丘の上に高層の建物が2棟並んで立っていて、それぞれの階には洗濯物がはためいていました。道を聞こうにも歩道に人影はなくどこかで布団をたたく音が、壁に反響して大きく聞こえていました。

「本当に大丈夫かしらね」

高い建物を見ていると、なんだか空恐ろしい気がしてきます。夫は後ろを振り向きながら鼻歌でも歌いたそうに呑気に言いました。

「大丈夫だ。すぐに見つかるから。もうすぐ完成する。そしたらここに越してこられるんだ」

夫は私が迷子になったことを心配していると思ったようです。ちなみに夫はなんでも新しくて清潔なのが好きなのです。少し先に工事中らしい一連の建物群が見え始めました。その真ん中にほぼ完成に近い棟が塗装され側面に日の光を吸い付けていました。

「あそこに住むことになるのね」

それはもう、動かしようのない事実でした。数カ月後、私たちは若葉台に引っ越してきました。新居に引っ越したのは1984年3月末。私は31歳で、夫が36歳でした。10カ月の長女はふだんでも大体そうなのですが、その日もほとんど私の背中におぶわれていました。

だから、「あの娘は、あたしの背中におぶさったままで引っ越してきたのよ」とまるで自慢話のようによく人に言います。3月末のことで、運送屋さんが車を停めた先には数日前に降った雪が冷たく残っていました。

新しいわが家は3LDK。南側にリビングルームと和室。北側にも和室がひとつと子ども部屋にできる洋室が付いていて、リビング横のキッチンは対面式。料理や洗い物をしつつ居間の家族の様子も見ていられるように配慮されています。

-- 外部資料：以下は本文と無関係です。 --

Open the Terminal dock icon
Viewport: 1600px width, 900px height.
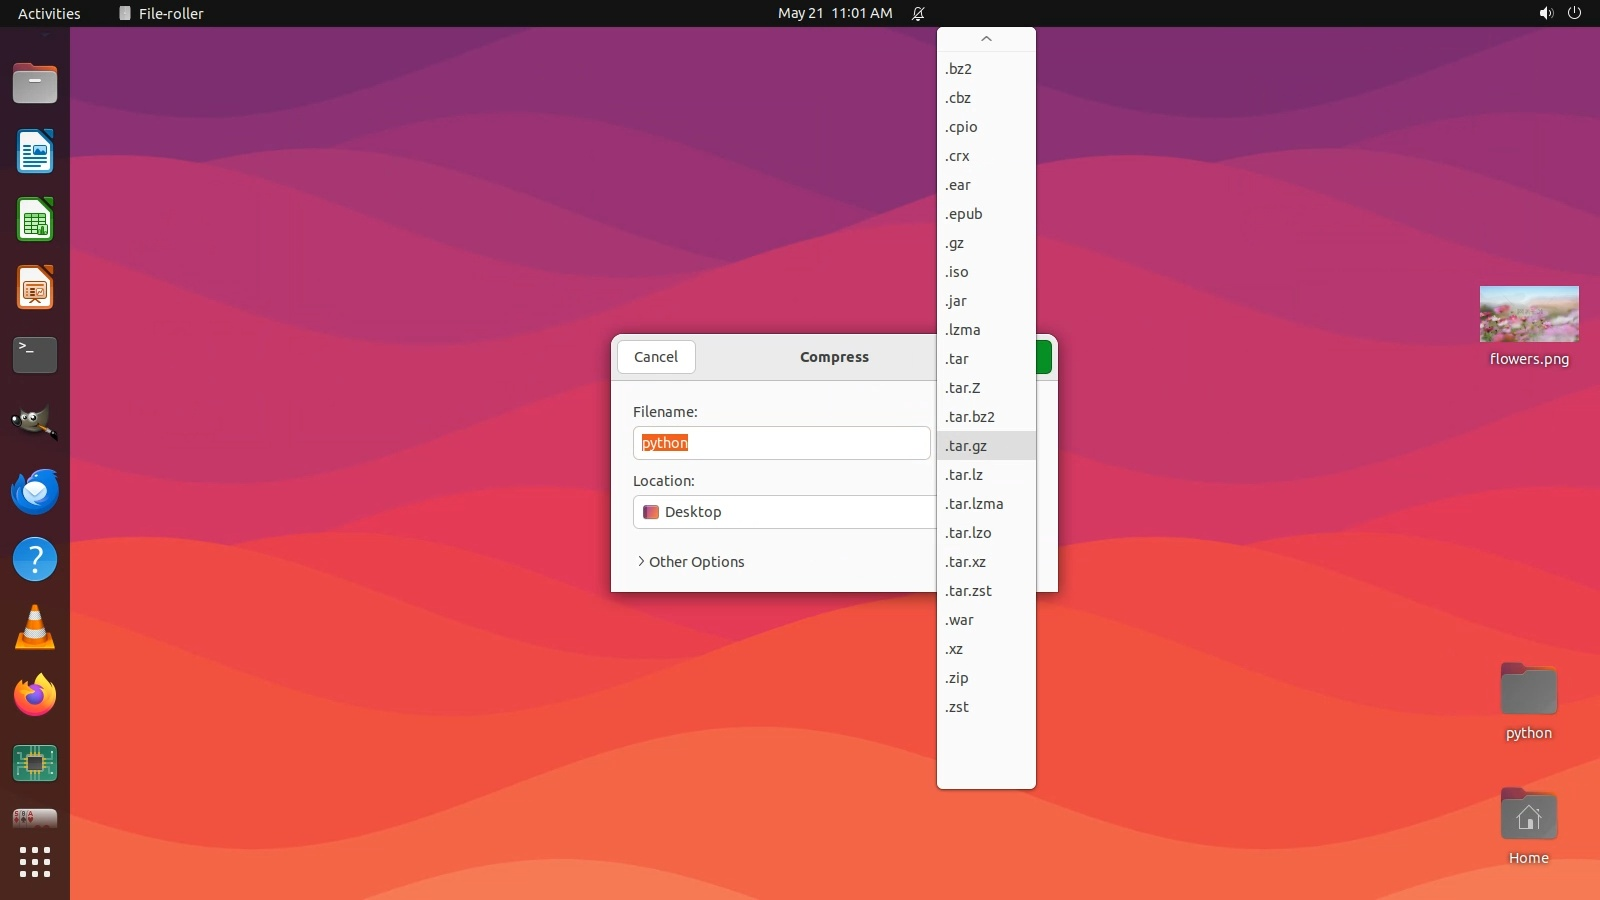tap(35, 355)
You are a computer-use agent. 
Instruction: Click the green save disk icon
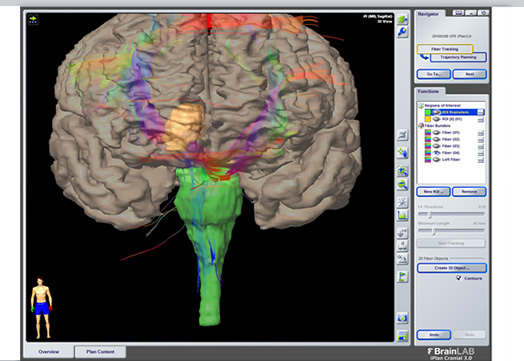pos(402,335)
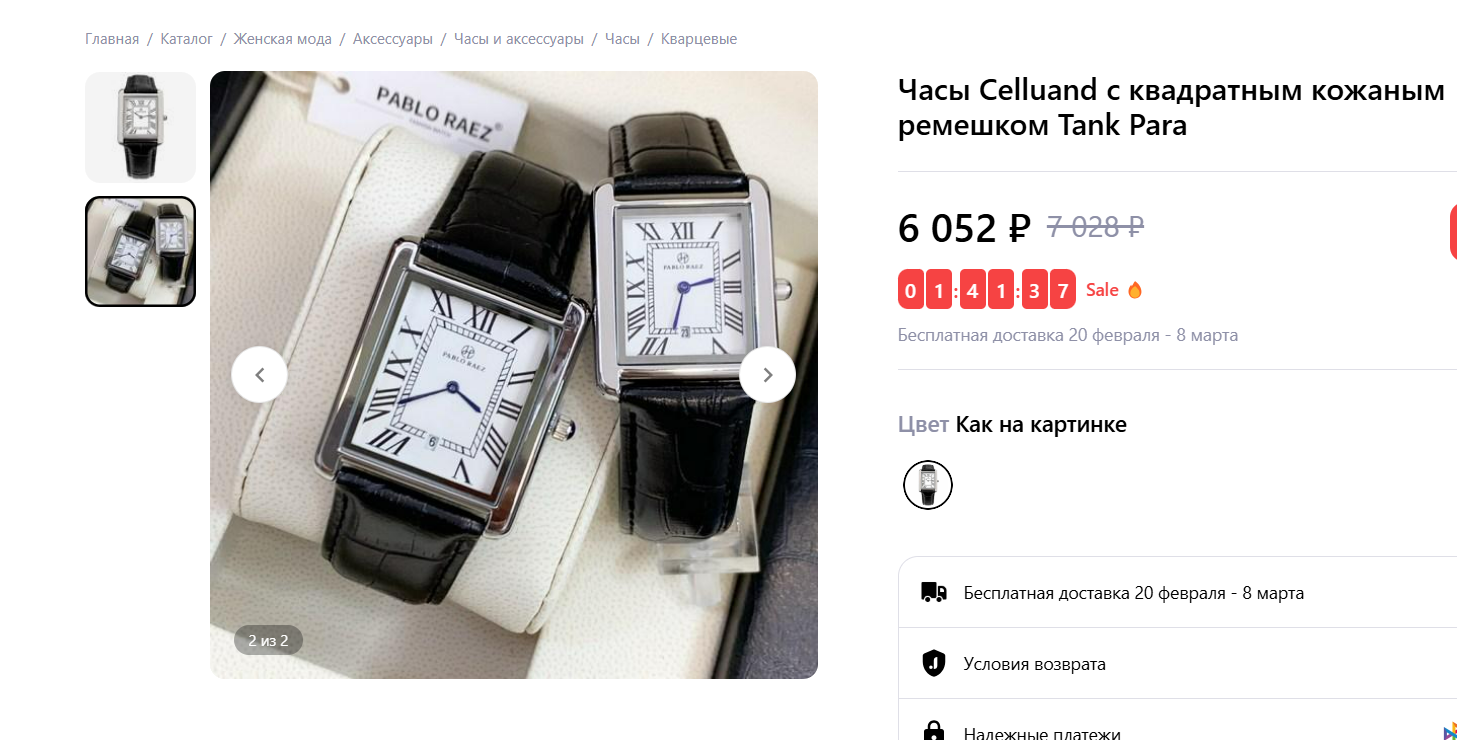Screen dimensions: 1457x740
Task: Open Женская мода breadcrumb
Action: pyautogui.click(x=282, y=39)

引っ越し荷物も片付かないうちからベランダに出てはしゃぐ子どもたち。その後ろでは、大きなナラの木の幹が樺色の木肌を見せ悠々と枝を広げています。3階なのでちょうど目の高さに枝の横に張り出した幹が見えます。5月になると煙るように枝先に新芽をつけ、やがて鮮やかな若葉が芽吹き始めて濃淡がパッチワークのように見え、わが家ではこれ以上の贅沢はない、というぐらいに新緑の葉に包まれました。